- [EXERCICE ÉCRIT]: Rédigez la suite du texte fourni ci-dessous sur la bande dessinée Harpoon, en partant de sa dernière phrase.

- [TEXTE FOURNI]:
Litha quant à elle, est une farouche guerrière, élevée à la dure par une mère intransigeante pour être la meilleure, la plus impitoyable. Les sentiments n’ont pas eu de place dans sa vie, qu’elle a consacrée au combat et à la violence, jusqu’à devenir la cheffe militaire de Loimata, malgré la mort de sa mère. Le quotidien spartiate de Litha est bouleversé lorsque Loimata se retrouve encerclée par une immense flotte de bateaux, qui forment un blocus menaçant comme personne n’en a jamais vu.

Alors que les habitants se demandent encore qui sont ces envahisseurs et ce qu’ils cherchent, le sang de Litha ne fait qu’un tour, la jeune guerrière s’empresse de s’embarquer pour le Funeste pour y retrouver la Corne de Nicro, avec un objectif double: soustraire l’arme taboue à la convoitise des envahisseurs, et s’en servir contre eux pour protéger l’île.

Malheureusement, personne n’est jamais revenu vivant du Funeste, Litha n’est donc en rien préparée à ce qui l’attend là-bas. D’autant plus qu’utiliser cette arme représente certes une opportunité de vaincre les nouveaux ennemis, mais aussi un risque de raser la dernière moitié de Loimata.

En fiction (et aussi souvent dans la vraie vie), les menaces exigent une réponse appropriée et proportionnelle. Mais il existe aussi des situations face auxquelles le danger est si grand, qu’aucune réponse proportionnée n’existe. Il faut donc alors se tourner vers des solutions extrêmes, radicales, qui peuvent se révéler plus destructrices encore que la menace que l’on souhaite combattre. Les exemples sont nombreux, parmi lesquels le recours au Destructeur d’Oxigène dans le premier Godzilla, ou encore le voyage dans le Temps pour Avengers Endgame.

Dans Harpoon, la Corne de Nicro est l’équivalent du Destructeur d’Oxigène, car il représente à la fois la salut potentiel de Loimata et sa destruction tout aussi probable. Cet item narratif a pour effet bénéfique de confronter les personnages à de choix thématiques qui poussent l’histoire en avant, ce qui est un atout car il faut bien avouer que l’exposition (soit les 20 premières pages environ) se prend un peu les pieds dans le tapis.

- [DONNÉES SOURCES]:
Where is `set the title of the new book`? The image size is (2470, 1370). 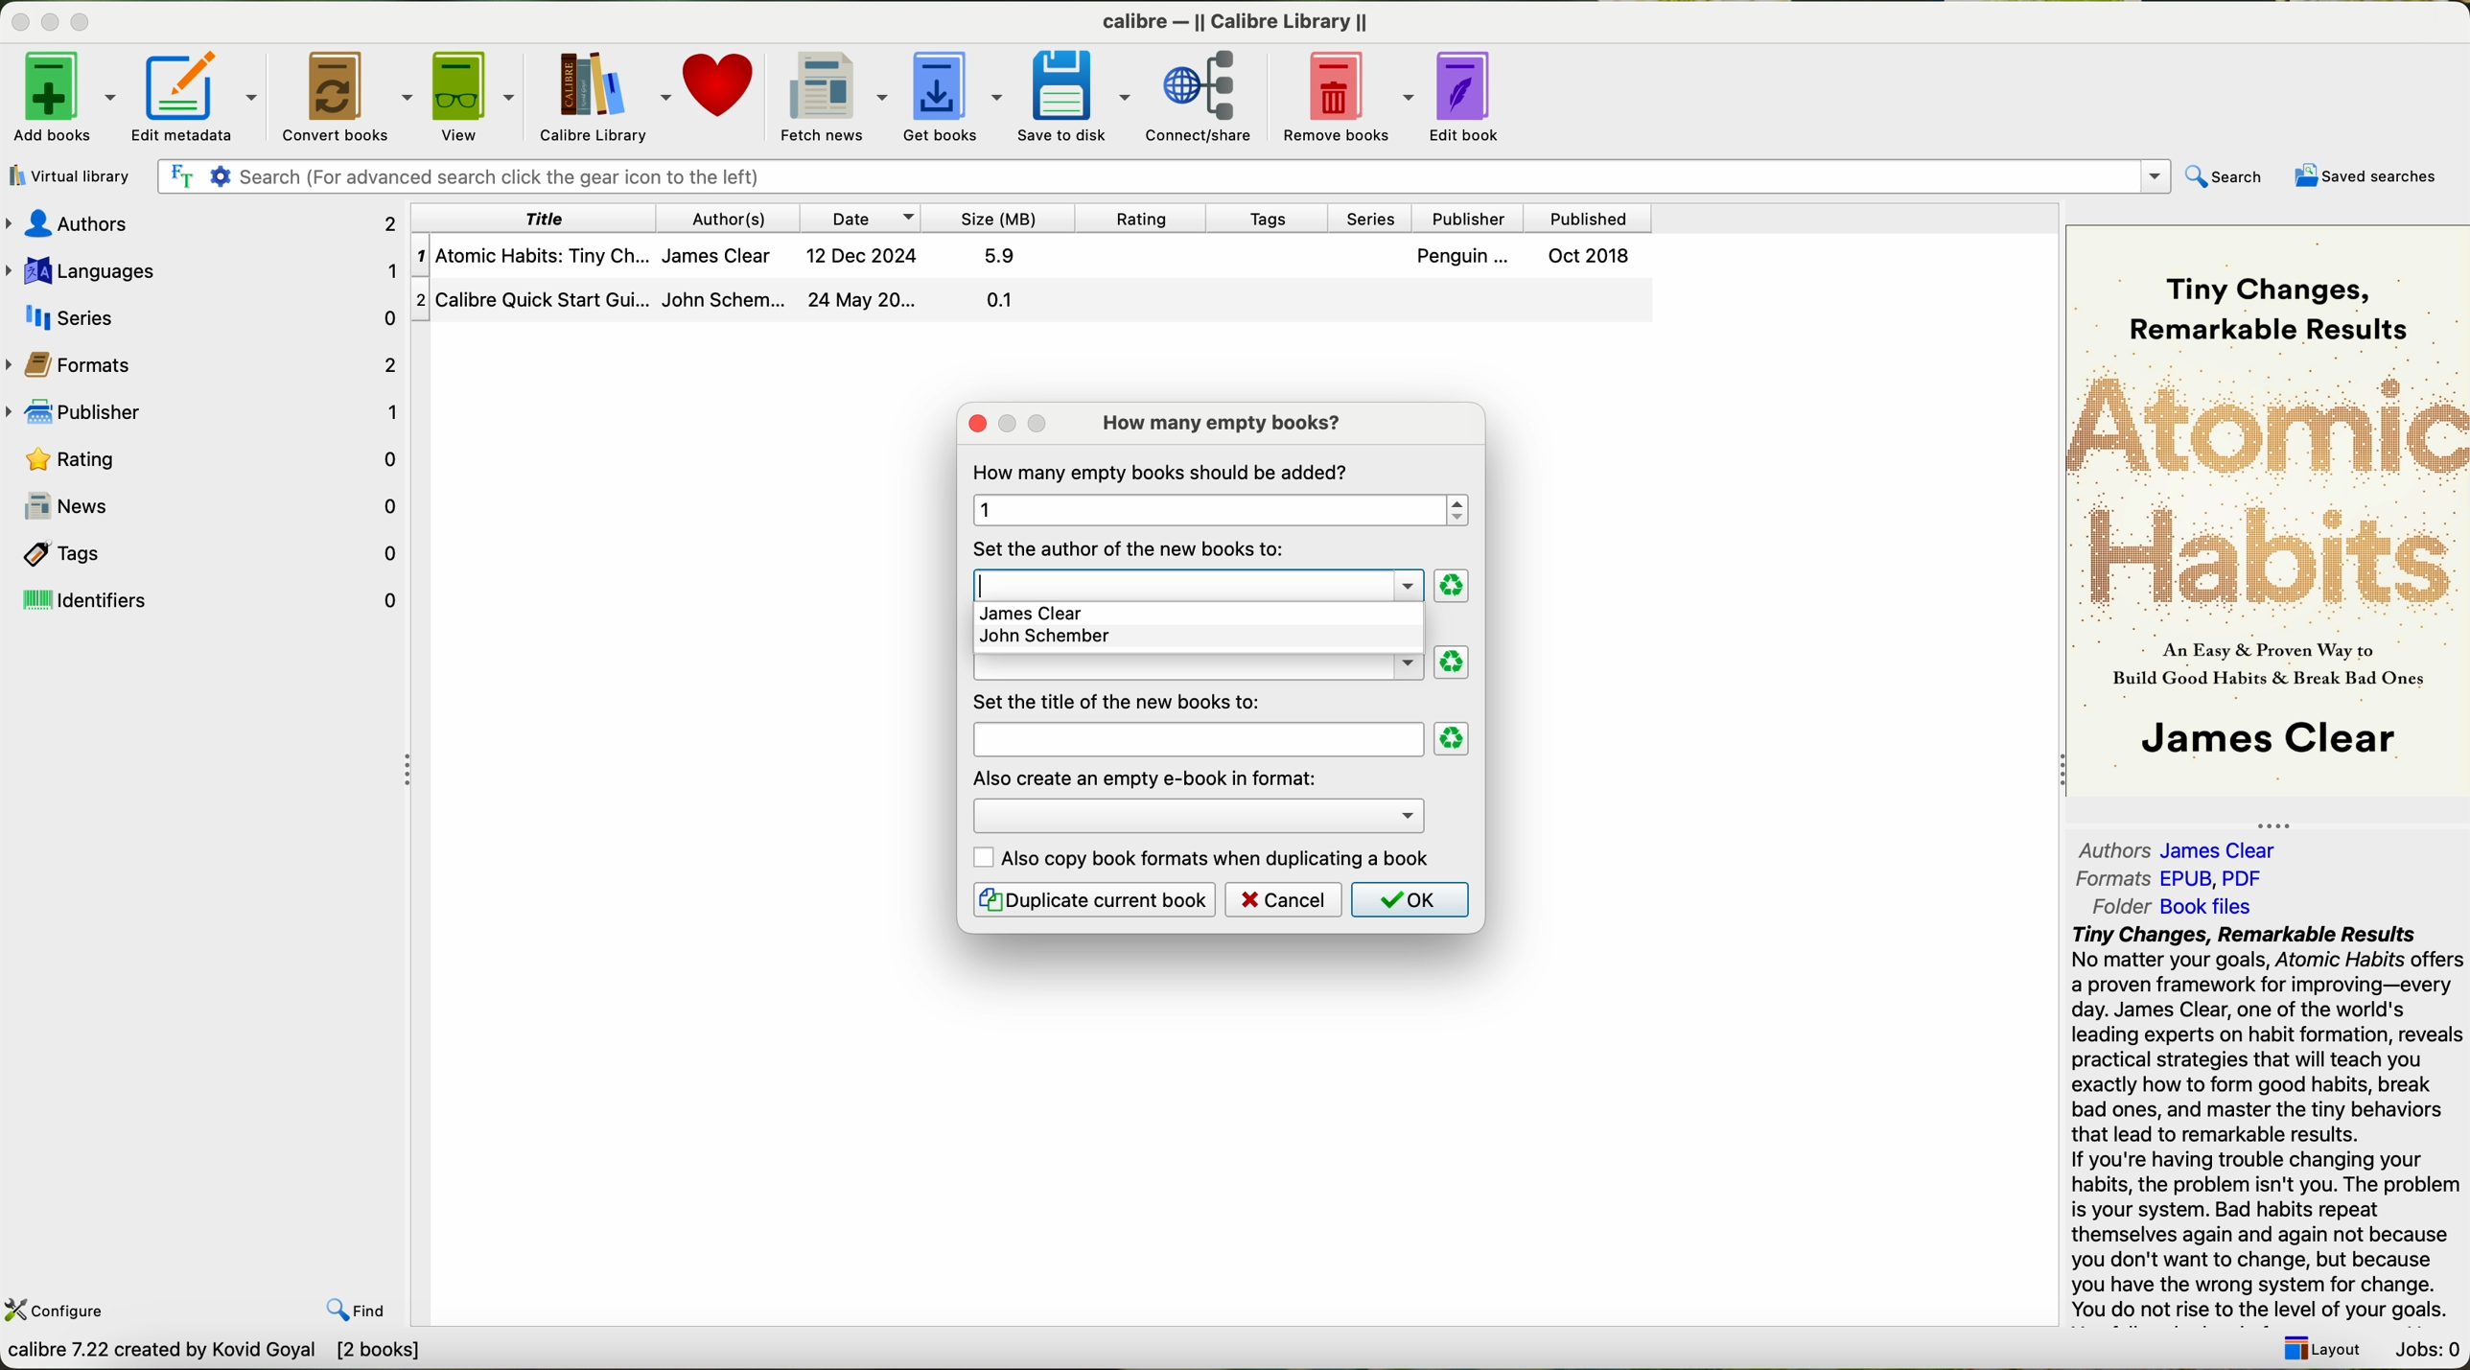 set the title of the new book is located at coordinates (1124, 701).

- [RÉPONSE]:
L’auteur opte pour une protagoniste plutôt sombre, voire antipathique, s’éloignant du cliché de la princesse Disney que l’on pouvait voir dans Vaïana, autre récit d’aventure basé sur les cultures insulaires du Pacifique. Ce n’est qu’en se confrontant au Funeste que Litha apprendra la leçon dont elle a besoin pour retrouver un équilibre dans sa vie, faisant d’elle une héroïne à la face sombre mais au parcours intéressant. Le reste du casting n’est pas délaissé pour autant, chaque membre du groupe formé par Litha ayant un parcours défini, des sentiments et des aspirations propres, ce qui leur évite une fonction accessoire et permet de tisser un réseau de personnages dont les intéractions seront un des moteurs du récit.

L’autre moteur du récit est la redécouverte des secrets oubliés de l’île, les héros avançant littéralement dans le brouillard pour décoder les origines du tabou qui frappe leur histoire. Trahisons, rancoeurs, nous sommes donc ici face à une histoire plus sombre qu’il n’y paraîtrait à première vue. Graphiquement parlant, Roc Espinet parvient à donner corps à ses personnages ainsi qu’aux créatures du Funeste, mais on reste peut-être sur sa faim s’agissant des décors de l’île, finalement assez dépouillés (ce qui s’entend néanmoins si l’on considère le cataclysme). La palette graphique reste quant à elle sobre, ce qui colle à l’ambiance du récit mais pas nécessairement au décorum des îles du Pacifique.

Harpoon est un album plus profond et plus sombre que sa couverture ne laisse présager, un album certes couteux (30€ tout de même!) mais qui en vaudra le détour.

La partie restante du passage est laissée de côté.